● **TASKS TO CARRY OUT**:
a – Translate this sentence from the biology unit reflection into Spanish: "Carbohydrates are saccharides, atoms of carbon, hydrogen, and oxygen formed into rings."
b – According to the biology unit reflection, what did the sweetness lab show a higher number of rings leads to?
c – Reproduce the passage of the biology unit reflection starting at "The sweetness lab compared" and ending at "our body functions.".

● **DOCUMENT EXCERPT**:
Friday, September 23, 2016

Unit 2 Reflection

        Unit two encompassed macromolecules such as carbohydrates, lipids, proteins, and nucleic acids, as well as molecular properties. Carbohydrates are saccharides, atoms of carbon, hydrogen, and oxygen formed into rings. Lipids include phospholipids that make up cell membranes, as well as fatty acids in food that can be saturated or unsaturated. Proteins include enzymes, which facilitate the chemical reactions of substrates into products, and structural proteins, which make up different parts of the body. Nucleic acids are composed of nucleotides, which combine at the bases and phosphate groups to form long chains of DNA or RNA, and also include ATP, which is broken down to acquire energy. In addition, polar molecules such as water have properties like cohesion and adhesion, which allow them to be attracted to other molecules of the same or different substance. These properties allow water to be very useful in making solutions, usually as the solvent. Another type of mixture that water is often found in is a suspension, such as blood or cytosol, where undissolved materials fail to settle out. This attraction is called a hydrogen bond, where oppositely charged regions attract; other bonds include ionic bonds, in which atoms gain or lose an electron, and covalent bond, in which electrons are shared.
Nucleic acids include DNA, or deoxyribonucleic acid
        We also completed a number of different labs in this unit, including the sweetness lab and the cheese lab. These experiments provided further insight into various topics, showing how a higher number of rings leads to less sweet sugar, and how a hot, acidic chymosin solution gave the optimal environment for cheese curdling in milk, respectively. The sweetness lab was mostly a success, aside from a subjective analysis providing slightly contrasting results, but the cheese lab data was skewed by having to clean up early, and some groups not incubating the samples for the full length of time. This led to a somewhat longer curdling time, but the results were still conclusive. In general, however, the labs proved a success in supporting certain concepts and hypotheses and grantng insight, aside from the minor setbacks due to user error.
The sweetness lab compared the sweetnesses of different saccharides
        All in all, I attained from this unit an abundance of both information and experience, and I look forward to learning more in-depth about the processes and makeup of enzymes and ATP, and finding out the nuances and complex aspects of how our body functions.

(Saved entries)
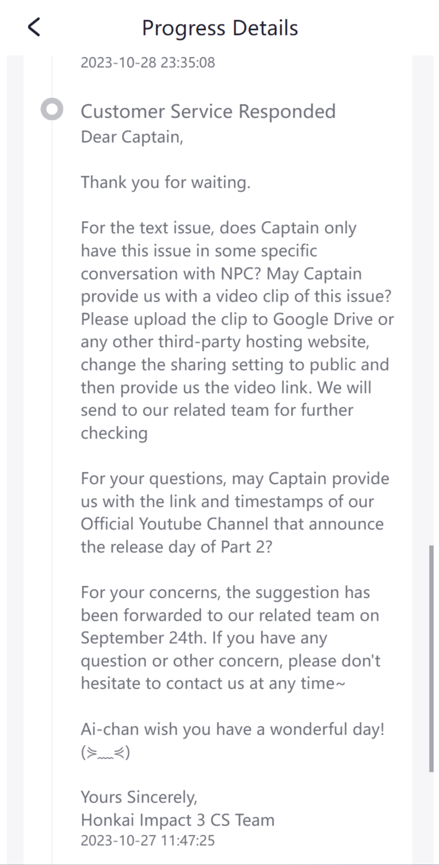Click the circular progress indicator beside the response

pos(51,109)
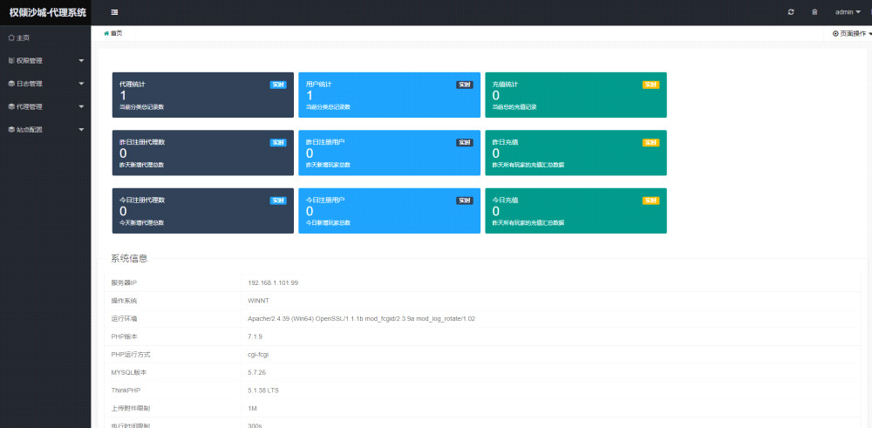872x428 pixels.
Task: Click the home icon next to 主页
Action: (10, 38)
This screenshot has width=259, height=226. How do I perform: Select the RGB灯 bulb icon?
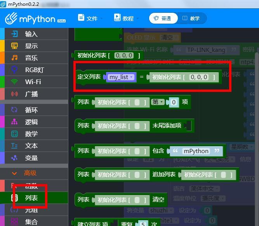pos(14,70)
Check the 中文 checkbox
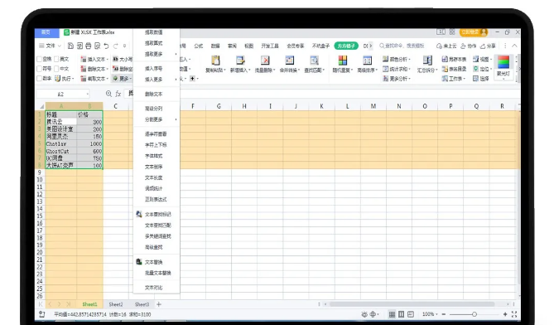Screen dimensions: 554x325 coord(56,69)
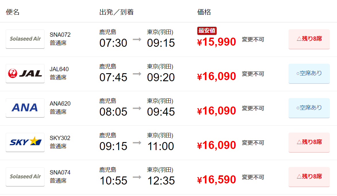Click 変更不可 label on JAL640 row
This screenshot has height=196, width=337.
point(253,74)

...

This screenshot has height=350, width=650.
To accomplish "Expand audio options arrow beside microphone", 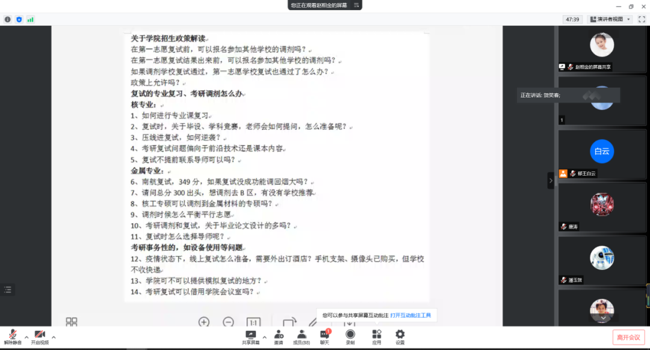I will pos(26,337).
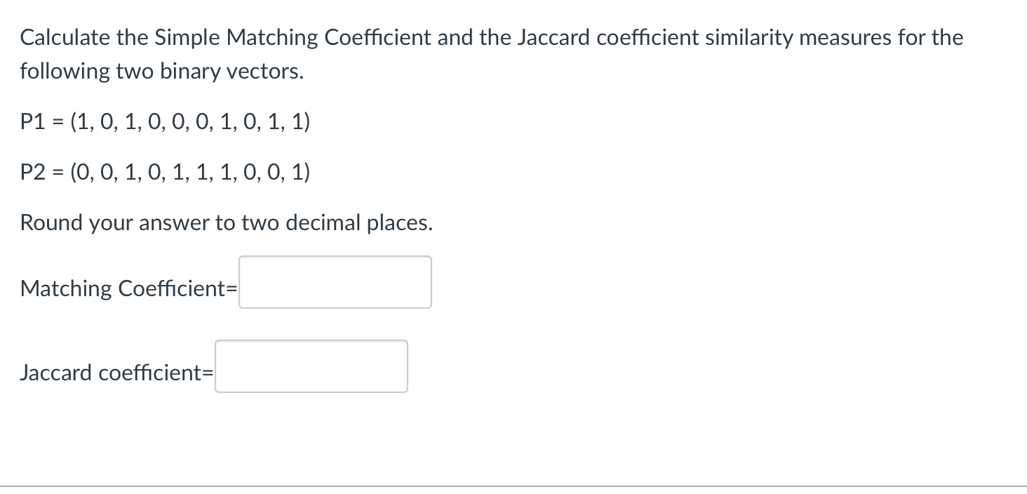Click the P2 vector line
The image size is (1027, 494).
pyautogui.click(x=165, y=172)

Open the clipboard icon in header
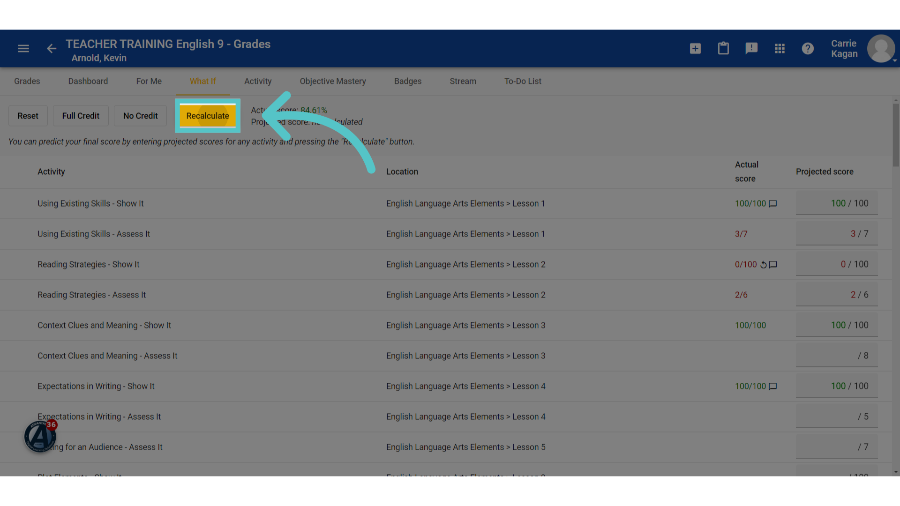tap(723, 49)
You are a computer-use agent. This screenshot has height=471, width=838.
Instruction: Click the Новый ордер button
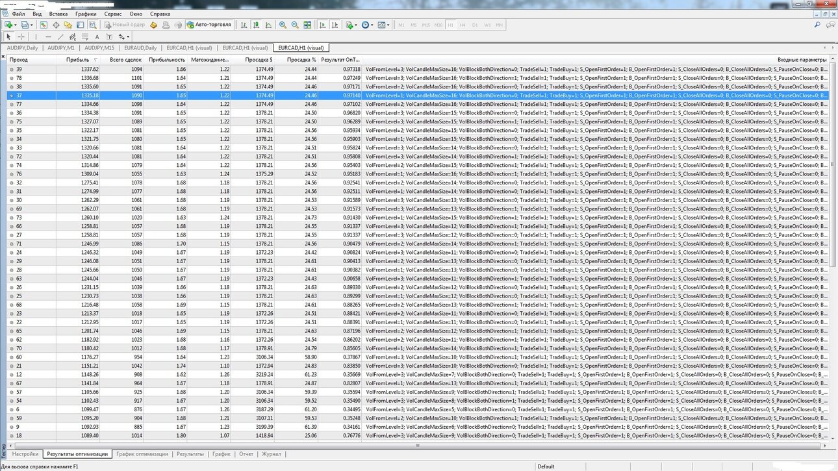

● **ANSWERS**:
a – Los carbohidratos son sacáridos, átomos de carbono, hidrógeno y oxígeno dispuestos en anillos.

b – Less sweet sugar.

c –
The sweetness lab compared the sweetnesses of different saccharides
        All in all, I attained from this unit an abundance of both information and experience, and I look forward to learning more in-depth about the processes and makeup of enzymes and ATP, and finding out the nuances and complex aspects of how our body functions.